PROVIDED PASSAGE:

Transforms#

Transforms serve the purpose of preprocessing the input data before it is fed to the model and are specified as pipelines with Shorthand Syntax. This can be done both offline (preprocessing) and online.

Tip

To create custom transforms, refer to the custom transforms tutorial.

Multiple transforms are combined into a pipeline, which is handled by the TransformManager. Pipelines are automatically assembled and sorted based on the order attribute of each transform, which is handled by the SmartCompose.

Transforms with a lower order are applied first, followed by transforms with a higher order. If two transforms share the same order, they are applied in the order they are specified in the configuration.

Both types of transforms can utilize any of the available transforms provided by autrainer, or custom transforms inheriting from the AbstractTransform class.

While the choice to use offline or online transforms depends on the use case and is a tradeoff between storage and computational costs, both can be used in conjunction for maximum flexibility.

Note

Some transforms (such as FeatureExtractor) may require additional resources (e.g., tokenizers), which can be automatically downloaded using the autrainer fetch CLI command or the fetch() CLI wrapper function after specifying the transform in the model or dataset configuration.

Preprocessing Transforms#

Preprocessing transforms are specified in the dataset configuration aligning the features_subdir with the name of the preprocessing file. This way, the processed data is stored in a subdirectory of the dataset directory with the same name as the preprocessing file, or in a different path altogether by specifying the features_path attribute in the configuration file. To save the processed data, the file_handler specified in the dataset configuration is used.

Tip

To create custom preprocessing transforms, refer to the custom preprocessing transforms tutorial.

Preprocessing transforms consist of the following attributes:

file_handler: The file handler to use for loading the data specified with Shorthand Syntax. To discover all available file handlers, refer to the file handlers section.

EXTRACTED MATERIAL:

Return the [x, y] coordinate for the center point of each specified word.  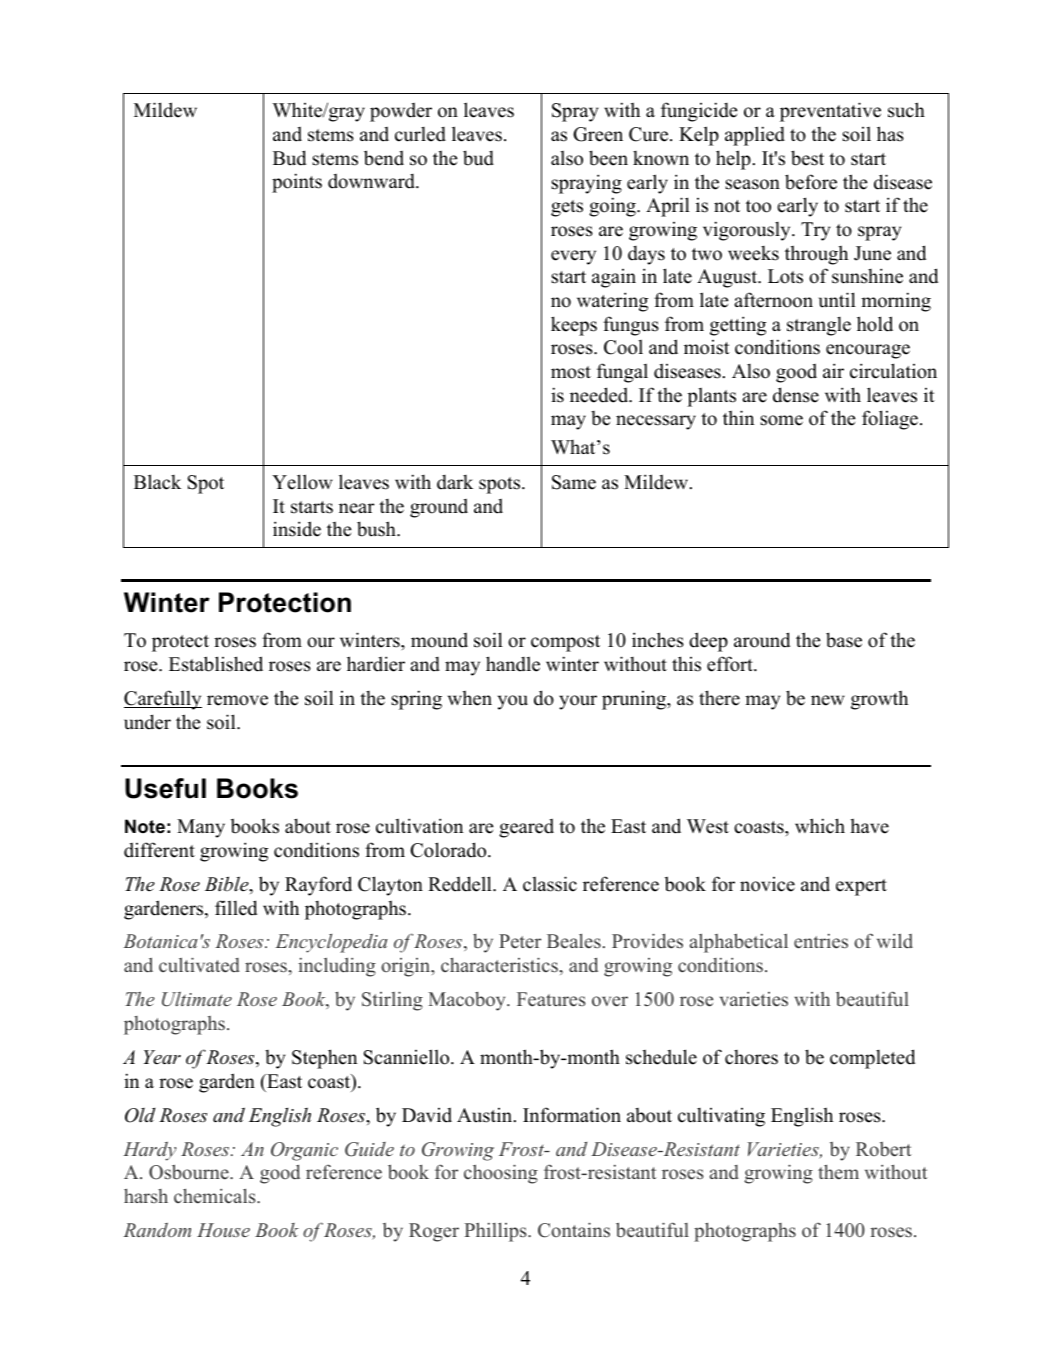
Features [551, 999]
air [833, 370]
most [571, 372]
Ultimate [197, 999]
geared [526, 828]
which [820, 826]
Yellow [302, 482]
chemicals [216, 1196]
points [297, 183]
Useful [165, 788]
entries [821, 941]
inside [297, 529]
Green [598, 134]
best [807, 158]
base [844, 640]
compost [565, 643]
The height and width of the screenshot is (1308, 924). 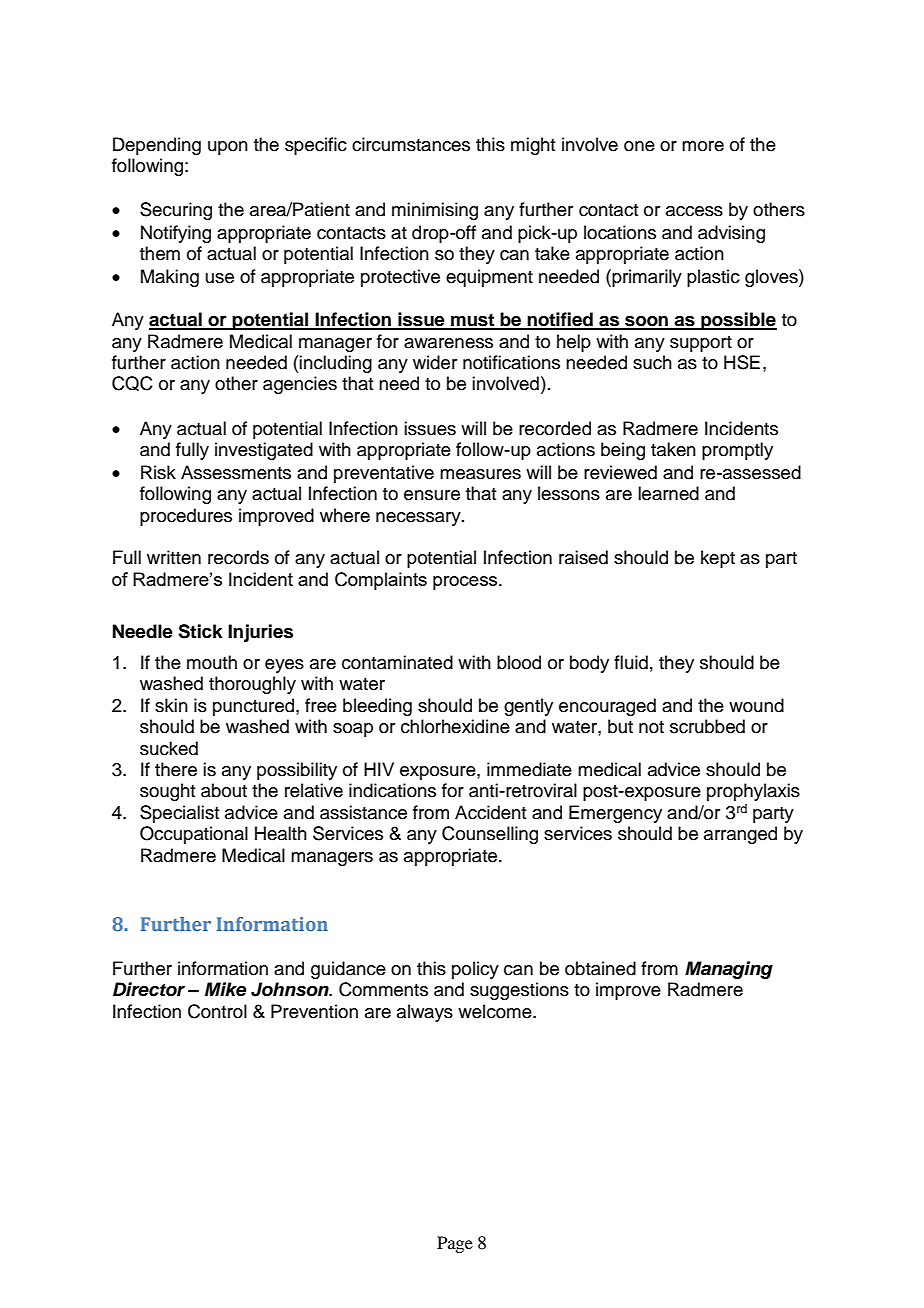 I want to click on learned, so click(x=668, y=493).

WHAT YOU SHOULD DO:
Copy the transforms documentation word for word, from "To create custom preprocessing" up to and including "file handlers section.". Work from the transforms documentation alone.

RESPONSE TO THIS EXERCISE:
To create custom preprocessing transforms, refer to the custom preprocessing transforms tutorial.

Preprocessing transforms consist of the following attributes:

file_handler: The file handler to use for loading the data specified with Shorthand Syntax. To discover all available file handlers, refer to the file handlers section.